Cumulative sum of previous rows

  • WayneS (5/8/2014)


    Stefan Krzywicki (5/8/2014)


    Good article.

    I'm not sure what you meant by this though

    I found something new in SQL Server 2012. You can now add an order by to the over( partition by and it will do a cumulative sum of the previous rows.

    The ORDER BY clause has been part of the OVER statement since 2005. Or do you mean that previously it wouldn't result in a cumulative sum?

    Prior to 2012, when using the OVER clause with an aggregate function, you could only specify the PARTITION BY clause, so every row within the partition would have the same value. With 2012, you can now specify the ORDER BY and ROW/RANGE clause. If you use the ORDER BY, you are using the default ROW/RANGE clause, which is RANGE BETWEEN UNBOUNDED PRECEDING AND CURRENT ROW (from the first row in the partition to the current row). You can see more about the changes in my article[/url], or my blog post comparing running totals[/url].

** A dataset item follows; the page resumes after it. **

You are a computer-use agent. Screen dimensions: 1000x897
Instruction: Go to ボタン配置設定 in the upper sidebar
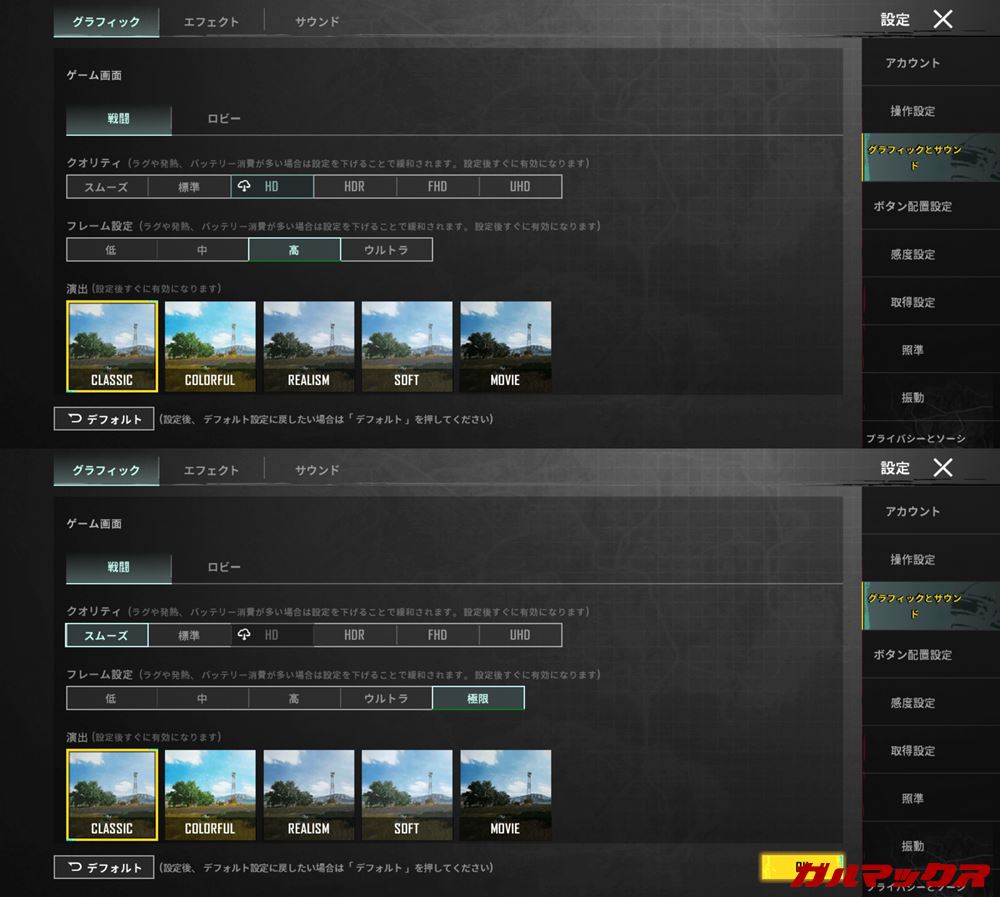tap(912, 206)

    Thanks for the clarification.

    --------------------------------------
    When you encounter a problem, if the solution isn't readily evident go back to the start and check your assumptions.
    --------------------------------------
    It’s unpleasantly like being drunk.
    What’s so unpleasant about being drunk?
    You ask a glass of water. -- Douglas Adams

  • bkubicek (5/8/2014)


    Stefan Krzywicki (5/8/2014)


    Good article.

    I'm not sure what you meant by this though

    I found something new in SQL Server 2012. You can now add an order by to the over( partition by and it will do a cumulative sum of the previous rows.

    The ORDER BY clause has been part of the OVER statement since 2005. Or do you mean that previously it wouldn't result in a cumulative sum?

    Stefan,

    If you create the tables in my article in a sql server 2008 R2 or lower version of sql server and try to run the select:

    SELECT demandID

    , itemID

    , orderQty

    , SUM(orderQty) OVER ( PARTITION BY itemID ORDER BY demandid ) AS 'cumQty'

    FROM demand

    You will get an error "Incorrect syntax near 'order'

    So adding the order by with the partition by is something new you can only do in sql server 2012.

    Thanks,

    Ben

    Cool, thanks. Just needed some clarification.

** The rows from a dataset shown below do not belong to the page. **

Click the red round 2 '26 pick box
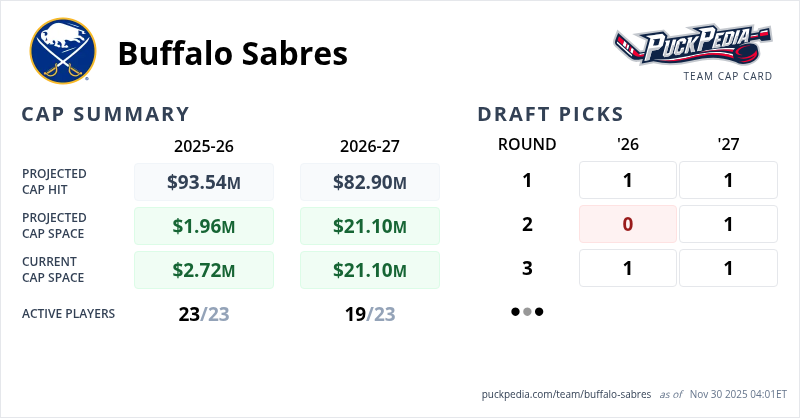Viewport: 800px width, 418px height. pyautogui.click(x=628, y=224)
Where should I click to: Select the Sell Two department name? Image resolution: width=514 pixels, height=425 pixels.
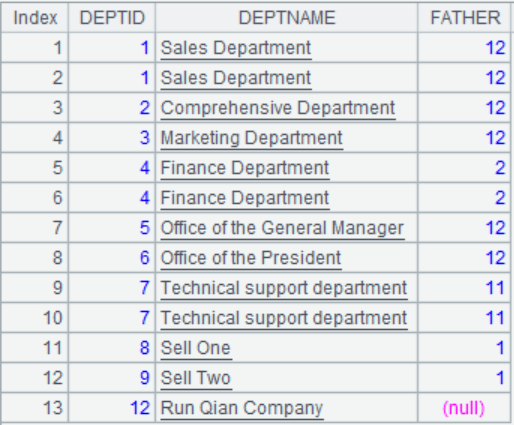point(196,378)
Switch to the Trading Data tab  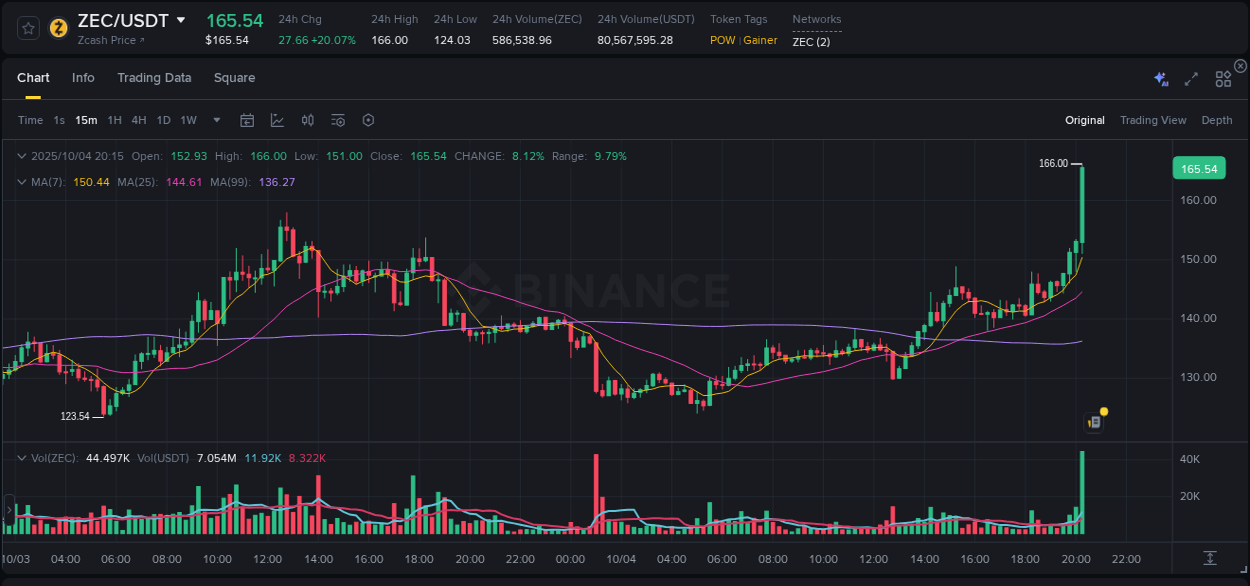tap(154, 77)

    --------------------------------------
    When you encounter a problem, if the solution isn't readily evident go back to the start and check your assumptions.
    --------------------------------------
    It’s unpleasantly like being drunk.
    What’s so unpleasant about being drunk?
    You ask a glass of water. -- Douglas Adams

  • +1 Good topic, good article, and good discussion. 🙂

    __________________________________________________

    Against stupidity the gods themselves contend in vain. -- Friedrich Schiller
    Stop, children, what's that sound? Everybody look what's going down. -- Stephen Stills

  • Thanks WayneS, read your article, I was looking for a good description of the difference between ROW and RANGE. Yes, most definitely ROW should be used here.

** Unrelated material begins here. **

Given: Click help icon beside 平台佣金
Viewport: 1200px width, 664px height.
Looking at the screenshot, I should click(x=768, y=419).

    Interesting, so in the example if the ORDER BY value happened to be unique, it would have appeared to return the correct values, a problem waiting to happen if the column is not truly unique.

  • simonc 39536 (5/9/2014)


    Thanks WayneS, read your article, I was looking for a good description of the difference between ROW and RANGE. Yes, most definitely ROW should be used here.

    Interesting, so in the example if the ORDER BY value happened to be unique, it would have appeared to return the correct values, a problem waiting to happen if the column is not truly unique.

    In my example each demand would clearly be unique, so no problem there.

    Thanks,

    Ben

  • WayneS is still absolutely correct about the usage of ROWS though.

    In this instance you should use ROWS because it is the more correct solution for what you are doing,

    it just so happens that the ORDER BY column is unique in this instance and both return the same results.

    Best practice would say you should use ROWS.

    However, for the heck of it, since you would be using "ORDER BY demandid", which is the primary key and therefore unique, both should return the same results, yes.

    Query from WayneS altered to include ORDER BY RowID:-

    DECLARE @test-2 TABLE (

    RowID INT IDENTITY,

    FName varchar(20),

    Salary smallint);

    INSERT INTO @test-2 (FName, Salary)

    VALUES ('George', 800),

    ('Sam', 950),

    ('Diane', 1100),

    ('Nicholas', 1250),

    ('Samuel', 1250),

    ('Patricia', 1300),

    ('Brian', 1500),

    ('Thomas', 1600),

    ('Fran', 2450),

    ('Debbie', 2850),

    ('Mark', 2975),

    ('James', 3000),

    ('Cynthia', 3000),

    ('Christopher', 5000);

    SELECT RowID,

    FName,

    Salary,

    SumByRowsBySalary = SUM(Salary) OVER (ORDER BY Salary

    ROWS UNBOUNDED PRECEDING),

    SumByRangeBySalary = SUM(Salary) OVER (ORDER BY Salary

    RANGE UNBOUNDED PRECEDING),

    SumByRowsByRowID = SUM(Salary) OVER (ORDER BY RowID

    ROWS UNBOUNDED PRECEDING),

    SumByRangeByRowID = SUM(Salary) OVER (ORDER BY RowID

    RANGE UNBOUNDED PRECEDING)

    FROM @test-2;

  • simonc 39536 (5/9/2014)


    ...

    In this instance you should use ROWS because it is the more correct solution for what you are doing,

    it just so happens that the ORDER BY column is unique in this instance and both return the same results.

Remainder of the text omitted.